たまには使ってやらねぇと、屋敷に何ヵ所もある馬鹿でかいジャグジーつきのバスタブや映画にしか出てこねぇような猫足のバスタブが泣くってもんだ。
今日はもうやることもねぇだろうし。たまには、のんびり風呂もいいだろう。時間はたっぷりある。とりあえず、どのバスルームを使うかから考えようか。

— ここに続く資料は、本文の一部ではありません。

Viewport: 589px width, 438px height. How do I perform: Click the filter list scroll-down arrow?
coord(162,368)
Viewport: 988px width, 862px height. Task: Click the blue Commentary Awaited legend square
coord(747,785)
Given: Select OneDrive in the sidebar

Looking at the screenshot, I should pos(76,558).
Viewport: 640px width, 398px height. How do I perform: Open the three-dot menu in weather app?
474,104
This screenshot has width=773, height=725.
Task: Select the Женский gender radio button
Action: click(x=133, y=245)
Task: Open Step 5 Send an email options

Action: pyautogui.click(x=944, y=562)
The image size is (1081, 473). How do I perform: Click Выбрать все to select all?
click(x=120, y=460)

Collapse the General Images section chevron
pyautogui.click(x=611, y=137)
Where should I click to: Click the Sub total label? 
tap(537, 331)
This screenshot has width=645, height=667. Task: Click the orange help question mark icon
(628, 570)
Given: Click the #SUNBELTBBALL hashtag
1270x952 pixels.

猫足のバスタブに温泉の素という奇抜な組み合わせとなった。
入浴剤のパックを適当に1つ選び、封を切る。たっぷりと湯を張ったバスタブに中身の粉末をさらさらと注ぐ。粉末と湯が触れあった部分から、魔法のように色が変わっていった。全体に満遍なくふりかけてから、腕まくりをして湯船に肘まで浸けて混ぜる。すると、あっという間に湯船全体が乳白色に変化した。
「探したぜ、元親。何をしているかと思えば……」
後ろから声がかかった。どうやら見当たらない俺を探して、屋敷中探したような口ぶりだった。
「いつ帰ってきやがったんだよ、あんた」
「少し前にだ」
「へぇ」
今日はお早いお帰りで、などと嫌味を言うが、まったく小十郎は気にする様子もない。
それより俺が何をしているかに興味があるようだった。
「てめえこそ、どういう風の吹きだ?ゆっくり入浴とはな」
「いけねぇかよ、俺が風呂に入っちゃあ」
いいもんが届いたから、ちょいと使って見たかったんだよ。そう言ってタイルの上に投げ出したパックを取って、振る。
「なんだ、そりゃ」
「今夜は登別の湯」
と言っても俺にはそこがどこなのか、よくわからなかった。
「入浴剤さ。慶次がくれたんだよ。要は雰囲気だ、雰囲気。それっぽけりゃあいいんだよ。
納得しかねている小十郎に、そう言ってやる。
「そういうもんなんだぜ片倉さんよぅ。とっとと入ろうぜ?」
にやりと笑って振り返る。どうもその点に関しては、小十郎も異存はないようだった。